I have a pyspark dataframe with unique uid field, and I write a map partition function to sum the occurrence of users. the map partition code is:
def get_mark_num(p):
hbase_util = HappyBaseUtil("localhost", 9090)
for r in p:
uid = str(r.uid)
mark_num_d = hbase_util.get_row("test", row=uid, columns=["info:marks"])
if len(mark_num_d) == 0:
hbase_util.put("test", row=uid, data={"info:marks": str(1)})
yield Row(uid=r.uid, name=r.name, mark_num=1)
else:
mark_num = int(mark_num_d.get("info:marks")) + 1
hbase_util.put("test", row=uid, data={"info:marks": str(mark_num)})

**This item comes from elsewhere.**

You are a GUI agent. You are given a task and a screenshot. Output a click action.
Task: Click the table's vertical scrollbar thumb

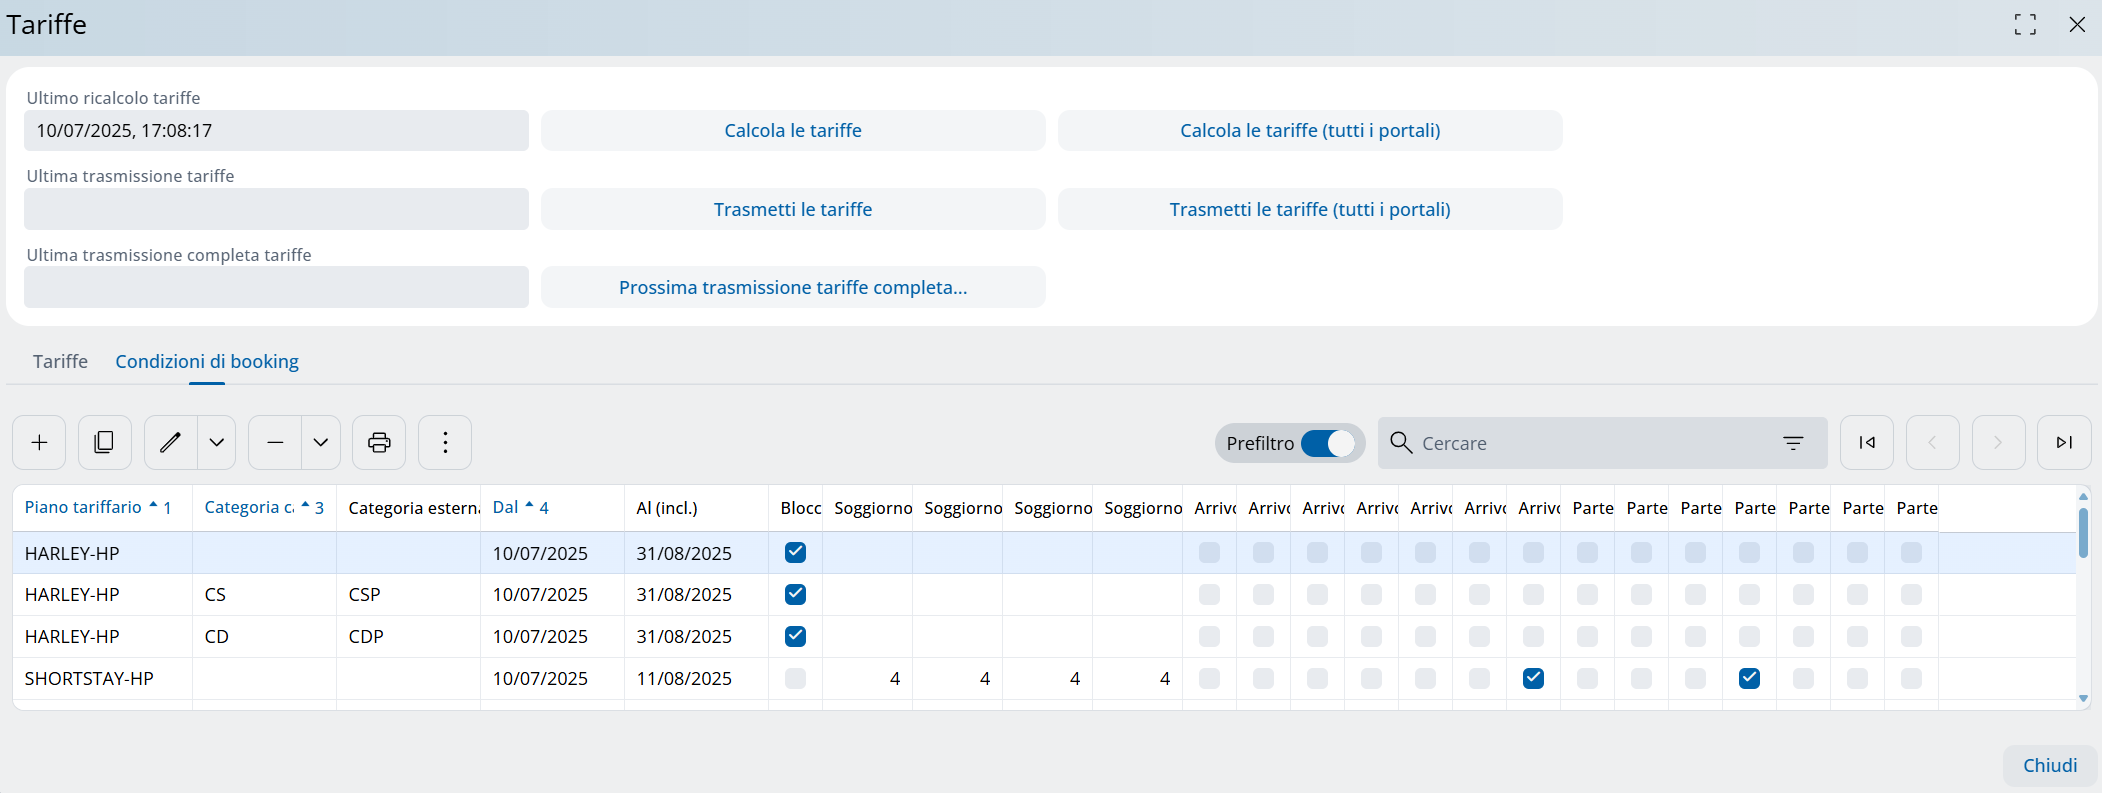click(2083, 532)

yield Row(uid=r.uid, name=r.name, mark_num=mark_num)
df.rdd.mapPartitions(get_mark_num).toDF()
The uid is unique in dataframe, and the test
table in hbase is empty. When I first run the code, it get a duplicated user, and in the test
table, the mark_num is 2, but it should be 1. I can not find where is wrong with my code.
And I print the data in mapPartition, it got two result of one user(and I'm sure there only one user 391 in the dataframe):
===========this uid: 391, name: Jr.
==========time:1673509732.8683832. uid:391, mark_num_d: {}
===========this uid: 391, name: Jr.
==========time:1673509735.725803. uid:391, mark_num_d: {'info:marks': '1'}
spark version: 2.4.0-cdh6.3.2 hbase version: 2.1.0-cdh6.3.2